Mumbai: With Sebi clearing the final guidelines for creation of Real Estate Investment Trusts (REITs), assets worth around USD 12 billion are likely to be listed in the next 2-3 years, according to industry experts.
To help attract greater foreign and domestic investments into real estate and infrastructure, the markets regulator yesterday cleared final guidelines for creation and listing of business trusts for these key sectors.
"Currently, Grade A office space in top seven cities of India amounts to around 376 million square feet, and we anticipate that around 50 percent of this space will get listed in next 2?3 years," said Anuj Puri, Chairman and Country Head, Jones Lang LaSalle.
The valuation of these assets is around USD 10-12 billion, and this accounts for a fairly massive influx of funding waiting in the wings to hit the Indian real estate market via REITs over the next few years, he said.
Along with foreign investors, domestic institutions like insurers, pension funds and provident funds would also be allowed to invest in these trusts.
The new norms would enable listing and trading of REITs as any other security on the stock exchange platforms and also help create new platforms for raising of funds by real estate companies.
"This move is a positive signal for the country's capital markets as a whole, and the realty sector in particular. Reducing the minimum requirement for commercial real estate asset sizes permitted to be listed in REITs from Rs 1,000 crore to Rs 500 crore is likely to generate more income through this new funding channel and encourage many mid-sized development firms to consider this avenue," CBRE South Asia Chairman and Managing Director Anshuman Magazine said.

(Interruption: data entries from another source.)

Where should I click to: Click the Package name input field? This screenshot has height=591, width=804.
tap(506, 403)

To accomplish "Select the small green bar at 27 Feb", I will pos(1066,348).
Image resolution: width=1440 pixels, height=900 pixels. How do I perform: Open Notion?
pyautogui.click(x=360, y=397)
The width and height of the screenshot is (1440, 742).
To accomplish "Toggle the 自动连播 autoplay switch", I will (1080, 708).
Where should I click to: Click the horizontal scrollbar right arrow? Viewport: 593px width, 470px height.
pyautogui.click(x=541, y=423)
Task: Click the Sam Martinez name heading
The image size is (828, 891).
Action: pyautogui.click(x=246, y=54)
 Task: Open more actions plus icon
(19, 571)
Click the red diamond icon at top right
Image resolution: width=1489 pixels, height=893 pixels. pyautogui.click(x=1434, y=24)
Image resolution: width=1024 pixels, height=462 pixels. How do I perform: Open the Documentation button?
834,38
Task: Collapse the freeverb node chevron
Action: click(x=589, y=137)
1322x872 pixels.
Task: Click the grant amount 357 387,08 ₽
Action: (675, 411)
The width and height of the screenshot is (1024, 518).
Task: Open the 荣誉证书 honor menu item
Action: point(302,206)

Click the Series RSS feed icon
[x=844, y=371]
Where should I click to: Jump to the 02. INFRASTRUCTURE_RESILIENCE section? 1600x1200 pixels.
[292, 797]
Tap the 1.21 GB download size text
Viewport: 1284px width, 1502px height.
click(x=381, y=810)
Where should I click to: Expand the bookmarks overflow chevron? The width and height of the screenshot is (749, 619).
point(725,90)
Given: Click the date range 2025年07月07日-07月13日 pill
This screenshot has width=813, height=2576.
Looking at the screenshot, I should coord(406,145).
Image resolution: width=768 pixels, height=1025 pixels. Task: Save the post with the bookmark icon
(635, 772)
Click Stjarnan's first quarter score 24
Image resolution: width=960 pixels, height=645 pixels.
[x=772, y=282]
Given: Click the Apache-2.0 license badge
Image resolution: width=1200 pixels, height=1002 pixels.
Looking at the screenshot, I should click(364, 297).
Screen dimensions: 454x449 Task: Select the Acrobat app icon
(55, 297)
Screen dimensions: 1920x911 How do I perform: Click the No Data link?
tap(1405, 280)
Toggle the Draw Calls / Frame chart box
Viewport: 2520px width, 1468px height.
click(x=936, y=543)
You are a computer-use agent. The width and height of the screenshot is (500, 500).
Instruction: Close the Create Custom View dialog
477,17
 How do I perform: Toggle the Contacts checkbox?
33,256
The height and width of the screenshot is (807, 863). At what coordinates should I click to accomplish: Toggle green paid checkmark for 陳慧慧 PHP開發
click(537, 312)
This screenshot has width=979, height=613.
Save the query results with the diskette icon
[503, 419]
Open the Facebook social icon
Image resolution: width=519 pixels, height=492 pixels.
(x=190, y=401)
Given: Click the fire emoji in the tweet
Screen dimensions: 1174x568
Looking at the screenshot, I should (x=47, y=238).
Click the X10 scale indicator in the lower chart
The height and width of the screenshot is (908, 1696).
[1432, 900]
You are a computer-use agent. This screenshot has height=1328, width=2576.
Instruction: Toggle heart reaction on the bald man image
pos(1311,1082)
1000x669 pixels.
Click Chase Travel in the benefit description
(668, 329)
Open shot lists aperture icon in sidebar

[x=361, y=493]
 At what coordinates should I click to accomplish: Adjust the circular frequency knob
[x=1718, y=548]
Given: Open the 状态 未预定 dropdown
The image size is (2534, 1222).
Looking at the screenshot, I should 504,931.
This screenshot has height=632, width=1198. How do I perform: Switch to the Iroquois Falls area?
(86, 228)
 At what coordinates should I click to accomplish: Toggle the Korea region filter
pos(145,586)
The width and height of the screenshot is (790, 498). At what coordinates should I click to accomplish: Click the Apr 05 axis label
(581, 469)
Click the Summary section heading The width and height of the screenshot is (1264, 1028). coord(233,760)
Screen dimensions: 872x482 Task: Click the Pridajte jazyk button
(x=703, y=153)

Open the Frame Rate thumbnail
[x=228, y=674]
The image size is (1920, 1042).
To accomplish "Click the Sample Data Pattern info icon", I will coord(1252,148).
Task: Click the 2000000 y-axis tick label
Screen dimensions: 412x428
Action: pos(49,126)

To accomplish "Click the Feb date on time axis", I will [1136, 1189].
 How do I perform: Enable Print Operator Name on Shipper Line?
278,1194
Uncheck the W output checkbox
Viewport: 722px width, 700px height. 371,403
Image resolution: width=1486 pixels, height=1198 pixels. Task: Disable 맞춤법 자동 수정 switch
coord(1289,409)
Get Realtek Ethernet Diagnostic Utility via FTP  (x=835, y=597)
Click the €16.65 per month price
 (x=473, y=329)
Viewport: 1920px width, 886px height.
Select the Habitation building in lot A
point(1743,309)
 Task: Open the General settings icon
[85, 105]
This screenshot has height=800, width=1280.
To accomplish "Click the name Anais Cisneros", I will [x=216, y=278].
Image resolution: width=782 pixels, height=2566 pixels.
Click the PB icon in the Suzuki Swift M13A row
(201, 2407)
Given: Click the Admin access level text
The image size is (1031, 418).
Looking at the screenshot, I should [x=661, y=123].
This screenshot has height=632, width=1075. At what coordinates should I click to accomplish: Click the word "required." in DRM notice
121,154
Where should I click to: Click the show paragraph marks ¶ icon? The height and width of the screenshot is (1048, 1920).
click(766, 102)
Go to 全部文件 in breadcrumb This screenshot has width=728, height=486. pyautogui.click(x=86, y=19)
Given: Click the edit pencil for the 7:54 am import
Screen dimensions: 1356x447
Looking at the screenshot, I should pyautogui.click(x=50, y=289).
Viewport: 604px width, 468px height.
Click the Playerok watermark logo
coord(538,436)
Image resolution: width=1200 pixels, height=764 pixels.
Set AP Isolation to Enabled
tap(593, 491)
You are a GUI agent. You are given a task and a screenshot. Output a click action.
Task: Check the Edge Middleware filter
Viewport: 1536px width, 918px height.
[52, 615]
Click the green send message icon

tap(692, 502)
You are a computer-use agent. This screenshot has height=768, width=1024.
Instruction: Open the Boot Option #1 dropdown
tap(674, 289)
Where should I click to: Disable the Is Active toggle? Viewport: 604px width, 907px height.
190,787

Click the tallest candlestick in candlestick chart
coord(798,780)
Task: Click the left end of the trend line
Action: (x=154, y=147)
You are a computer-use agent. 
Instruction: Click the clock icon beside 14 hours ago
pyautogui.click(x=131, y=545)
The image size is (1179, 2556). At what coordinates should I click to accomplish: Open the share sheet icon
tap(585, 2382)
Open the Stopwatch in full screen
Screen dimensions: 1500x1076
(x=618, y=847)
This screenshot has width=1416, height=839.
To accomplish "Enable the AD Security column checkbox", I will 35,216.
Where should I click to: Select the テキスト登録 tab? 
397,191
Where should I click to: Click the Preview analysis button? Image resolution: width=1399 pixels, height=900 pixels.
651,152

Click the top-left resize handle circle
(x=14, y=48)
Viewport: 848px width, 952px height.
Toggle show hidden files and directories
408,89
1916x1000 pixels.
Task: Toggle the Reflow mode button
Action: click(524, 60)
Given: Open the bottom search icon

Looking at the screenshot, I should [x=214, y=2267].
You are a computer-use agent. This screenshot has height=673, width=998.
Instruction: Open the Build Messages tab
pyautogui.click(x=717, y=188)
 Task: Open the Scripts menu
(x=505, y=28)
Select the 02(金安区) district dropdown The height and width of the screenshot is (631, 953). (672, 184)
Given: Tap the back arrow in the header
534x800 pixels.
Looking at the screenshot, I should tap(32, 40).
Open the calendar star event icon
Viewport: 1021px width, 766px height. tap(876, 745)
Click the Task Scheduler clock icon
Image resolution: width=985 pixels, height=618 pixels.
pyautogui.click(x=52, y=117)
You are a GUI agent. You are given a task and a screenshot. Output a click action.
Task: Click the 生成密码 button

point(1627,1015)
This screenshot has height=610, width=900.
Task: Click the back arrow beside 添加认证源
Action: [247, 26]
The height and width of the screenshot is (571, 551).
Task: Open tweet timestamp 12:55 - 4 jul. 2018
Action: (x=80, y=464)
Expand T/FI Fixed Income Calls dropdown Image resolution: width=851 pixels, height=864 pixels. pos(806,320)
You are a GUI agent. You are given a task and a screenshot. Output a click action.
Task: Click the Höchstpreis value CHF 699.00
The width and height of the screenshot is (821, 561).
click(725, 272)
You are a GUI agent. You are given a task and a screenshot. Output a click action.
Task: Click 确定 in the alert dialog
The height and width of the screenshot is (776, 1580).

PwC Associate Director Bhairav Dalal welcomed the move saying, "this could free up some liquidity for real estate and infrastructure players, but the industry will have to wait for the release of the final regulations to check if REITs would be allowed to invest in limited liability partnerships (LLPs)."
The industry is also awaiting clarity on tax implications, said Surabhi Arora, Associate Director, Research, Colliers International.
"The recent changes are still not providing full clarity on issues like tax implications on various stakeholders and the treatment of stamp duty on transfer of real estate assets which are critical for success of REITs to ensure that these instruments are attractive enough in terms of greater yield and less risk to entice investors," she added.